Problem details
Can you repeat these records line for line, without changing anything?

Items from a dataset

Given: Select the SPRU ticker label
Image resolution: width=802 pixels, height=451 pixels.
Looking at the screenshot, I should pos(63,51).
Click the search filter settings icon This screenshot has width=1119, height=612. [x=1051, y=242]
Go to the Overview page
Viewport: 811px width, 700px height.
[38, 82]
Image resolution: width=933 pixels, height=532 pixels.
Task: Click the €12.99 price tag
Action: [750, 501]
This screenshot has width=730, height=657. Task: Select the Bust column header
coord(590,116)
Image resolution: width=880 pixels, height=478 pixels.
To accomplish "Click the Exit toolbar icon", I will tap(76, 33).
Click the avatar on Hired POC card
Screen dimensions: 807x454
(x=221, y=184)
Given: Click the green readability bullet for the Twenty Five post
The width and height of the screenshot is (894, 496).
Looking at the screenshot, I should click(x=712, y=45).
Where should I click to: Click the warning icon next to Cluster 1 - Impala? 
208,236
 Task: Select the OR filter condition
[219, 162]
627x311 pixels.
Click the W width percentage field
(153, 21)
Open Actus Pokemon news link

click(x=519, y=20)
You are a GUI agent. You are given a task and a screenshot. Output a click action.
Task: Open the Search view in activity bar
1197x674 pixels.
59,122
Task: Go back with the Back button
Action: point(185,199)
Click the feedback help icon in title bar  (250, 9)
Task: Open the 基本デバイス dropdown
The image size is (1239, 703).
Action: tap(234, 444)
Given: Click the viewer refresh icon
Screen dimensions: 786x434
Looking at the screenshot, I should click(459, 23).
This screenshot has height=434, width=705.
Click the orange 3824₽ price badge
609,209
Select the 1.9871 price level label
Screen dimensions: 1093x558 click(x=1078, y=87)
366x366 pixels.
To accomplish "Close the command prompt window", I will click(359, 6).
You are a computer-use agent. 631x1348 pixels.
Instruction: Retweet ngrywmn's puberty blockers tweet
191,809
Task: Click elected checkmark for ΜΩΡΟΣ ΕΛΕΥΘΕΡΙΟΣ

Final result
Given: Select the SPRU ticker label
Image resolution: width=802 pixels, height=451 pixels.
Looking at the screenshot, I should pos(63,51).
Click the search filter settings icon This screenshot has width=1119, height=612. [x=1051, y=242]
Go to the Overview page
Viewport: 811px width, 700px height.
[38, 82]
Image resolution: width=933 pixels, height=532 pixels.
Task: Click the €12.99 price tag
Action: [750, 501]
This screenshot has width=730, height=657. Task: Select the Bust column header
coord(590,116)
Image resolution: width=880 pixels, height=478 pixels.
To accomplish "Click the Exit toolbar icon", I will tap(76, 33).
Click the avatar on Hired POC card
Screen dimensions: 807x454
(x=221, y=184)
Given: Click the green readability bullet for the Twenty Five post
The width and height of the screenshot is (894, 496).
Looking at the screenshot, I should click(x=712, y=45).
Where should I click to: Click the warning icon next to Cluster 1 - Impala? 
208,236
 Task: Select the OR filter condition
[219, 162]
627x311 pixels.
Click the W width percentage field
(153, 21)
Open Actus Pokemon news link

click(x=519, y=20)
You are a GUI agent. You are given a task and a screenshot. Output a click action.
Task: Open the Search view in activity bar
1197x674 pixels.
59,122
Task: Go back with the Back button
Action: point(185,199)
Click the feedback help icon in title bar  (250, 9)
Task: Open the 基本デバイス dropdown
The image size is (1239, 703).
Action: tap(234, 444)
Given: Click the viewer refresh icon
Screen dimensions: 786x434
Looking at the screenshot, I should click(459, 23).
This screenshot has height=434, width=705.
Click the orange 3824₽ price badge
609,209
Select the 1.9871 price level label
Screen dimensions: 1093x558 click(x=1078, y=87)
366x366 pixels.
To accomplish "Close the command prompt window", I will click(359, 6).
You are a computer-use agent. 631x1348 pixels.
Instruction: Retweet ngrywmn's puberty blockers tweet
191,809
Task: Click elected checkmark for ΜΩΡΟΣ ΕΛΕΥΘΕΡΙΟΣ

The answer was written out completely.